Wiraswastawan jasa pengerukan dan penataan lahan-lahan pertanahan, Ade Sutisna, mempraperadilankan Kapolres Bogor ke Pengadilan Negeri Cibinong. Ade tak terima ditetapkan sebagai tersangka dengan tuduhan pencurian tanah.
"Penetapan tersangka klien kami sangat aneh. Mana ada pencurian namun tidak terjadi perubahan atas jumlah dari objek yang dicuri. Ukuran luas tanah tidak ada yang berkurang atau hilang," ujar pengacara Ade Sutisna, Junaidi, dalam keterangannya kemarin (Selasa, 24/3).
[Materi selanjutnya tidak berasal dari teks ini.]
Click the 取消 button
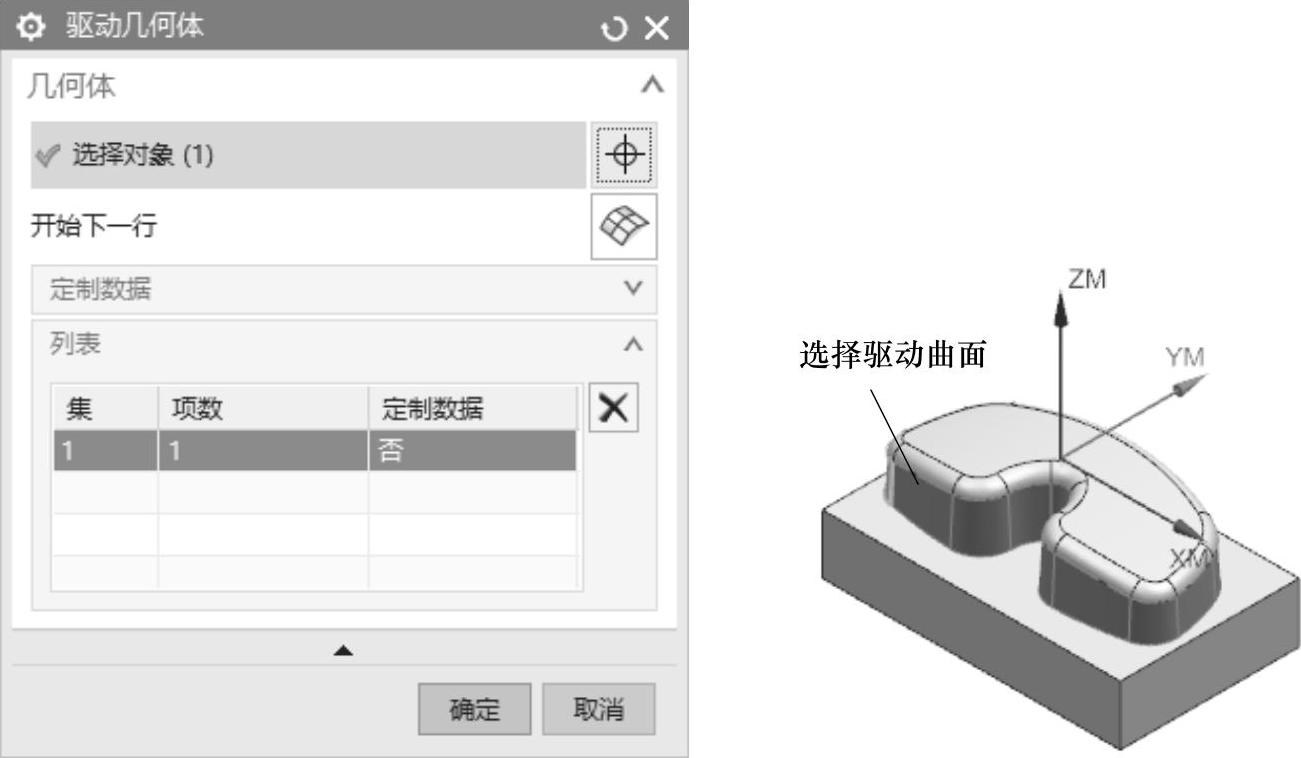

Kata Junadi, penetapan kliennya sebagai tersangka dilakukan secara sewenang-wenang. Ade diketahui merupakan penerima kuasa dari Haji Umar bin Djaelani, pemilik tanah seluas 13 hektar yang terletak di blok Leweung Cepot, Kampung Bojong Kaso, Desa Cileungsi Kidul, Kecamatan Cileungsi, Kabupaten Bogor. Namun Ade ditetapkan tersangka oleh Polres Bogor salah satunya atas laporan Herman Soesmono yang merupakan pihak yang digugat Umar dalam perkara perdata nomor 208/Pdt.G/2013/PN.Cbn tanggal 18 Oktober 2013 di PN Cibinong.
"Kesewenangan ini yang kami mohonkan dalam praperadilan," imbuh Junaidi.
Selain itu, menurut Junaidi, seharusnya kasus yang dituduhkan ke Ade ditangguhkan hingga ada keputusan atas perkara perdatanya berkekuatan hukum tetap. Hal ini merujuk surat edaran Ketua Mahkamah Agung nomor 1 tahun 1956 dan surat Jampidum Kejagung tahun 2013.
"Ini tidak, (perkara perdatanya) masih sidang banding, eh klien kami yang menerima kuasa langsung ditetapkan jadi tersangka dan perkaranya dilimpahkan ke Kejaksaan Negeri Cibinong. Wajarkan hal ini kami praperadilankan," tutur dosen Fakultas Hukum Universitas Djuanda Bogor ini.
Junaidi pun berharap hakim PN Cibinong dapat melakukan terobosan hukum dan politik hukum seperti yang dilakukan hakim PN Jakarta Selatan terkait praperadilan Komjen Budi Gunawan belum lama ini.
Dia menekankan praperadilan yang diajukannya tidak bisa dipahami sebatas meliputi hal-hal sebagaimana diatur Pasal 77 KUHAP. Tetapi bermakna bahwa sesungguhnya proses matinya keadilan sangat bisa dilakukan oleh aparat penyidik melalui penatapan tersangka terhadap seorang warga negara. Penyidik juga manusia biasa yang tidak luput dari salah. Karena itulah, kata Junaidi, penetapan tersangka tersebut perlu diuji di muka sidang pengadilan.
""Penyidik bukanlah malaikat yang tidak pernah cacat. Bukankah pengadilan banyak menguak ketidakbecusan penyidik? Bukankah pula banyak kasus-kasus yang diputuskan bebas murni? Lantas, apa kelebihan bahwa penetapan tersangka harus 'haram' untuk diuji di pengadilan?" tukasnya.